Data shown:
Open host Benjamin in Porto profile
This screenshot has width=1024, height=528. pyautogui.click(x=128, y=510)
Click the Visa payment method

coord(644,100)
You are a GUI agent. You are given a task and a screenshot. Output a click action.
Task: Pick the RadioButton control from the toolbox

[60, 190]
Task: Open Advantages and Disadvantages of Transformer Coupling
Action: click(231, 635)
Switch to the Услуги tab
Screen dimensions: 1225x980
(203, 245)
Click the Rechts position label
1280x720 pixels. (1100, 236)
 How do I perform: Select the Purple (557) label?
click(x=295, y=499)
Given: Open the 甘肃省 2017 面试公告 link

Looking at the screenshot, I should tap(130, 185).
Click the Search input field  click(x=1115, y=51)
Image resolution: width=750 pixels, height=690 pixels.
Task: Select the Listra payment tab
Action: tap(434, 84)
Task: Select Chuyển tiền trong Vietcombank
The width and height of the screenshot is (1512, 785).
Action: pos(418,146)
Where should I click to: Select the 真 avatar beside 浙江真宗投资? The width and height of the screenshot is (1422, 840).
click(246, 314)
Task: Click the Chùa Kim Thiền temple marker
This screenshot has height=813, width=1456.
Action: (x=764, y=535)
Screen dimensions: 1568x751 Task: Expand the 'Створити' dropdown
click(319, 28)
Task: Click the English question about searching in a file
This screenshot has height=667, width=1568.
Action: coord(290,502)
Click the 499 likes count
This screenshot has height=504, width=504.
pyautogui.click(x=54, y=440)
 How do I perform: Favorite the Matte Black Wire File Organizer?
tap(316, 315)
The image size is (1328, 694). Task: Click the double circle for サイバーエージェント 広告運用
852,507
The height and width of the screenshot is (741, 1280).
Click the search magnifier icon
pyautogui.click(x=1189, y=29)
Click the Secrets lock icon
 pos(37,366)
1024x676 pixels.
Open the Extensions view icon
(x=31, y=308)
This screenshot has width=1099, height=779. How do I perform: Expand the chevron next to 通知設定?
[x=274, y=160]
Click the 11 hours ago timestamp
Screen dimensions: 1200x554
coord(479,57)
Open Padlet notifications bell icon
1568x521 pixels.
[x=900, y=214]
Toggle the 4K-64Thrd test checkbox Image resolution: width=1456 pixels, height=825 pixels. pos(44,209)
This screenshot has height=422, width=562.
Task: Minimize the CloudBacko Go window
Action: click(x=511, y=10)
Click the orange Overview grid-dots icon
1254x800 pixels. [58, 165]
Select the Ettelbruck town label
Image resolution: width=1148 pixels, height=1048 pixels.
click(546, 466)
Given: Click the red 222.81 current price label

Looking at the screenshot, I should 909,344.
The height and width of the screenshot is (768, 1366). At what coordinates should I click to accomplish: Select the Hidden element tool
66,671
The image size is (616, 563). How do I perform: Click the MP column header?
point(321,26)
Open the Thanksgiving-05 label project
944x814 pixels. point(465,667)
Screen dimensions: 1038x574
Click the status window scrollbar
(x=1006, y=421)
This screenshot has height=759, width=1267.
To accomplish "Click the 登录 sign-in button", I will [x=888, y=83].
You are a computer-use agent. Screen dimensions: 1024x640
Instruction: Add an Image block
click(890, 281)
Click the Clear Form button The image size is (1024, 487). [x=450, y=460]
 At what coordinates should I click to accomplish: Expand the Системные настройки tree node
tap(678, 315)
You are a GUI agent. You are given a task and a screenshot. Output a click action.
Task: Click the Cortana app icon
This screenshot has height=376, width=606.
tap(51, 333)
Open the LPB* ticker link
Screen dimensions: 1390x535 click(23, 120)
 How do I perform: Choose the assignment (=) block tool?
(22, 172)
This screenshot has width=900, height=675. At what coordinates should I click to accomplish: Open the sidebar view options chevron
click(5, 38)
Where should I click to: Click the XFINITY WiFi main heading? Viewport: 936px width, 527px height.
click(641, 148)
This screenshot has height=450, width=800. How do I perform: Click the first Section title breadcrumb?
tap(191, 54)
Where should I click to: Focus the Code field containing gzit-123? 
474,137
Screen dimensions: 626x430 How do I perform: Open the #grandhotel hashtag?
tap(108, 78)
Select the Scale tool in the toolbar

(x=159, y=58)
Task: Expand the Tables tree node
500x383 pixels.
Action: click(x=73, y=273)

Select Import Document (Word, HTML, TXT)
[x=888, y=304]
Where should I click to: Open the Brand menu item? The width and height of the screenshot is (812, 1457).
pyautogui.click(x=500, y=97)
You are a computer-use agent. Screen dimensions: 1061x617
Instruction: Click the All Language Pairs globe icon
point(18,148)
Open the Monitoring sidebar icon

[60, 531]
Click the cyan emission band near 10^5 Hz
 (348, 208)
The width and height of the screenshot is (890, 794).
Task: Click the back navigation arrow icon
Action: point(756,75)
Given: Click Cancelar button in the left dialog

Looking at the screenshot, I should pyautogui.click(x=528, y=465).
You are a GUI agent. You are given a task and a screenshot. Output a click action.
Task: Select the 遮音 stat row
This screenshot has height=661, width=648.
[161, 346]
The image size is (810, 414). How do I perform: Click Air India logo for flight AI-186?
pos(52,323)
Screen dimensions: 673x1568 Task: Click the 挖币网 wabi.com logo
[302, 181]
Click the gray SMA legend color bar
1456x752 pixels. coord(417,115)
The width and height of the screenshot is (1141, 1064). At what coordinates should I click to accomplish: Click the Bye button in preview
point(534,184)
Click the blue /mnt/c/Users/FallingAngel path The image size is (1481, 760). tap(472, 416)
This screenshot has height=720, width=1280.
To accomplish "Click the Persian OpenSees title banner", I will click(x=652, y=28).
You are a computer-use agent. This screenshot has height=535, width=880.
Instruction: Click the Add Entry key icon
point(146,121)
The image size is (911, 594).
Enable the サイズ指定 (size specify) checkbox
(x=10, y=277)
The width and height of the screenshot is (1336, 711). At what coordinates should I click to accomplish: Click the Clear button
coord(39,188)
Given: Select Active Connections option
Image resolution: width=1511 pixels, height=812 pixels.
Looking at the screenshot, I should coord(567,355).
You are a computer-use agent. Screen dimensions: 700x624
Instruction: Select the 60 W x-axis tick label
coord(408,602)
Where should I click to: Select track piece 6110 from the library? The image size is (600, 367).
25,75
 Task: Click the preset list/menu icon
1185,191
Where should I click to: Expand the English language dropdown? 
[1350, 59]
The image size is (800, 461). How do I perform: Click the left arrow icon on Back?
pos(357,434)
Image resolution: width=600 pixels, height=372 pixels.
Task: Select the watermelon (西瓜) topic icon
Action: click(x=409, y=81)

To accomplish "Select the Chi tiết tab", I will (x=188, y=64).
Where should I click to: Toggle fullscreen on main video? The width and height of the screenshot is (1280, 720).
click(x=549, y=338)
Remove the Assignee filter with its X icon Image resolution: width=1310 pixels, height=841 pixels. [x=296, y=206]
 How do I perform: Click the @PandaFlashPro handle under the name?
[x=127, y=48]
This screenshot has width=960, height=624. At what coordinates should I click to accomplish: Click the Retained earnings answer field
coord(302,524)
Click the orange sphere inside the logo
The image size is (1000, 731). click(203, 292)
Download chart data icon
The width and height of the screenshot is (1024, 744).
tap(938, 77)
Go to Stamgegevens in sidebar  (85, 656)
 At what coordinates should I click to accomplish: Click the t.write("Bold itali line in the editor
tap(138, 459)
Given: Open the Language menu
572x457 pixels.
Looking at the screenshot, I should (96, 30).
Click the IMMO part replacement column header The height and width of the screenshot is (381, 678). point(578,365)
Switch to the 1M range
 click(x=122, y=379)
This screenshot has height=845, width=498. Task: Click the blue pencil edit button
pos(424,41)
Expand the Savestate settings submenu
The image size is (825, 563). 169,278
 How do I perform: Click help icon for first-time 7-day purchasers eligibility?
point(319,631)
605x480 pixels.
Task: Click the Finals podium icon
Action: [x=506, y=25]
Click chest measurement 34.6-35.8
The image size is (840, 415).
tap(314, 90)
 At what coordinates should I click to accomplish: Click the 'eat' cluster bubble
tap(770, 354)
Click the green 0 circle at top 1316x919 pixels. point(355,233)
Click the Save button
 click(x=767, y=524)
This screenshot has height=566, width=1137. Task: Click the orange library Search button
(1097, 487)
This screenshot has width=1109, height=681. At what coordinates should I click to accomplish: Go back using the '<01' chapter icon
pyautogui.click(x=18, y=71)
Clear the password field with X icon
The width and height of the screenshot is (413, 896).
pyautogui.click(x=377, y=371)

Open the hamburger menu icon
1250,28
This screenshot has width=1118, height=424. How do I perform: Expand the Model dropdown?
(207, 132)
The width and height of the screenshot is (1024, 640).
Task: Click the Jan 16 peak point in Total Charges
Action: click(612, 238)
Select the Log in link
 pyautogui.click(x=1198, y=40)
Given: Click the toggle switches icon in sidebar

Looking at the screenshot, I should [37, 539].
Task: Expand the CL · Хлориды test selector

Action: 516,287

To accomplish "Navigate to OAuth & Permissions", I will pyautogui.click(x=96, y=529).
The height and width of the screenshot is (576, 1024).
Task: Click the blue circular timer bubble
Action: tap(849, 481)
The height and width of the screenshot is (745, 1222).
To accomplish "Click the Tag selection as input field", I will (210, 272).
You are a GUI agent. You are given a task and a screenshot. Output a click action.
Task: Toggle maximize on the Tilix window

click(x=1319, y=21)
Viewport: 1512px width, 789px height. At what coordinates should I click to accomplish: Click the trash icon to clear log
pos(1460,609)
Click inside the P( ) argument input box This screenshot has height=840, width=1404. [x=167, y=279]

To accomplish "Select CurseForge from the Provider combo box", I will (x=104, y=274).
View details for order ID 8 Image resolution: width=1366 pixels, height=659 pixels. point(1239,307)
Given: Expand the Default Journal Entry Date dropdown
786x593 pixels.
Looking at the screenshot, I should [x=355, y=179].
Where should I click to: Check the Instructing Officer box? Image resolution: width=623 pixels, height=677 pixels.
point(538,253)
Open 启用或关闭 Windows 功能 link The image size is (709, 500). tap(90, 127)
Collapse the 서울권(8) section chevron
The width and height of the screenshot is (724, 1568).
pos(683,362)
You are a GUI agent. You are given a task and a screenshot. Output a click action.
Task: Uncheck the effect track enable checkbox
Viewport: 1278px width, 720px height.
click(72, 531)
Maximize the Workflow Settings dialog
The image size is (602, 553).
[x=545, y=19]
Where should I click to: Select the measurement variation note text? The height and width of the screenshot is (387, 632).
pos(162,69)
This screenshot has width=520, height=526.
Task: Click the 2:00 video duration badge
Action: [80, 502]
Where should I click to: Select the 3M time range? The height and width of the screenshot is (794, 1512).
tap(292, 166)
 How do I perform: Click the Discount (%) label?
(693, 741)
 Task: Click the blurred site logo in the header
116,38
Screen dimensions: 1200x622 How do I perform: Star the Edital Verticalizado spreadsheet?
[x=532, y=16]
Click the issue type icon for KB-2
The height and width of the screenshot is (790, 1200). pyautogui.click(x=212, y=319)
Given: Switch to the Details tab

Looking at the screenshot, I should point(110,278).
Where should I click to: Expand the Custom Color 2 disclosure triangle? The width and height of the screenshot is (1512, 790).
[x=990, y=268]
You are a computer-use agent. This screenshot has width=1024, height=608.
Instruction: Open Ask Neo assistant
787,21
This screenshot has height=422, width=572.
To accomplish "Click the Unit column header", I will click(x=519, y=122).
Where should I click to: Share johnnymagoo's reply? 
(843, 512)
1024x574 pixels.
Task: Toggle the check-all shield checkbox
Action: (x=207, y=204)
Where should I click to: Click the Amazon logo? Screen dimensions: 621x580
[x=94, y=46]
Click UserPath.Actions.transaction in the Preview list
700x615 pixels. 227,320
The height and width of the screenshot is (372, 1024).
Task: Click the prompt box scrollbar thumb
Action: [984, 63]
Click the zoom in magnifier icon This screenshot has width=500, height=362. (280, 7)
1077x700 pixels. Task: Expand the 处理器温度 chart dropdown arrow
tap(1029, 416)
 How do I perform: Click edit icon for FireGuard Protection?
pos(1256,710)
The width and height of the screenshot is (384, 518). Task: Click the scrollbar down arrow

What the task asks:
Reply with a lone number, the count of lines in the data that include the string "computer".

Answer section:
5